Voltari
- Company type: Public Company
- Traded as: Nasdaq: VLTC
- Industry: Commercial Real Estate
- Founded: 1 January 2001
- Headquarters: New York, New York, USA
- Area served: Worldwide
- Key people: Kenneth Goldman Principal Executive Officer Peter Kaouris Principal Financial Officer Peter K. Shea Chairman Sachin Latawa Independent Director Jaffrey Adam Firestone Independent Director Kevin Lewis Independent Director
- Website: www.voltari.com

= Voltari =

Business enterprise

Voltari Corp (Nasdaq: VLTC) is a company that engages in the business of acquiring, financing, and leasing commercial real properties. It is headquartered at 767 Fifth Avenue, New York. Shares of Voltari common stock trade on the Nasdaq under the symbol VLTC.

== History ==
Voltari was formed in August 2012 as an operating business of Motricity. On April 10, 2013, upon completion of reorganization, Motricity became a wholly owned subsidiary of Voltari, which replaced Motricity as a publicly held corporation.
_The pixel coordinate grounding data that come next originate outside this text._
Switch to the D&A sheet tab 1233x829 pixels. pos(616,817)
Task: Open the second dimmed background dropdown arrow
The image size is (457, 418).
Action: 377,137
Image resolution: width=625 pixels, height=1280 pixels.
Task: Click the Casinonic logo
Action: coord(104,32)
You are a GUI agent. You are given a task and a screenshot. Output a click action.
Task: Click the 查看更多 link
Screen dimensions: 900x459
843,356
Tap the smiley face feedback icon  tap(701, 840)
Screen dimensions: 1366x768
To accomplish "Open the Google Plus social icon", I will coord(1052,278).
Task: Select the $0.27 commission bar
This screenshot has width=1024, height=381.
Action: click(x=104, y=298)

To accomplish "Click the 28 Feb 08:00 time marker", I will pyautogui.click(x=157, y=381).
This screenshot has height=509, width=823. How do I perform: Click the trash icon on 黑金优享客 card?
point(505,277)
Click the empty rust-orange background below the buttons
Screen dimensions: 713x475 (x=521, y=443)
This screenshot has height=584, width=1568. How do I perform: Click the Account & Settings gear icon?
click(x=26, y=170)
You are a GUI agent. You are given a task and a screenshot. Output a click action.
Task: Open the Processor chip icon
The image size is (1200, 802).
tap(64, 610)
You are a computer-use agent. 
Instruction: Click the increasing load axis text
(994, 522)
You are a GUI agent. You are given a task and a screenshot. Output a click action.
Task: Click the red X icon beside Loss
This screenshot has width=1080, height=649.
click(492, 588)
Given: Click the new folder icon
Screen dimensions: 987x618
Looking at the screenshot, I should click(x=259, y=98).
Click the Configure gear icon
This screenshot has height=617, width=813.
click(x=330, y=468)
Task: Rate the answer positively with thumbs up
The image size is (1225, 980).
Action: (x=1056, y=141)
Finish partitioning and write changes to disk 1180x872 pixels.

After Carl Icahn acquired a controlling interest in the company in August 2015, the board of directors unanimously approved a plan to transform the company into a commercial real estate business. Since the transformation began, Koala Holdings LP, an affiliate of Carl Icahn, has been financing Voltari’s acquisition of commercial real-estate properties.

On 25 March 2019, Voltari Corporation has confirmed that it has entered into a Merger Arrangement and Plan with Starfire Holding Corporation, a Carl C. Icahn subsidiary and a member of the main owners of the company, High River Limited Partnership and Koala Holding LP, in which Starfire would purchase the company.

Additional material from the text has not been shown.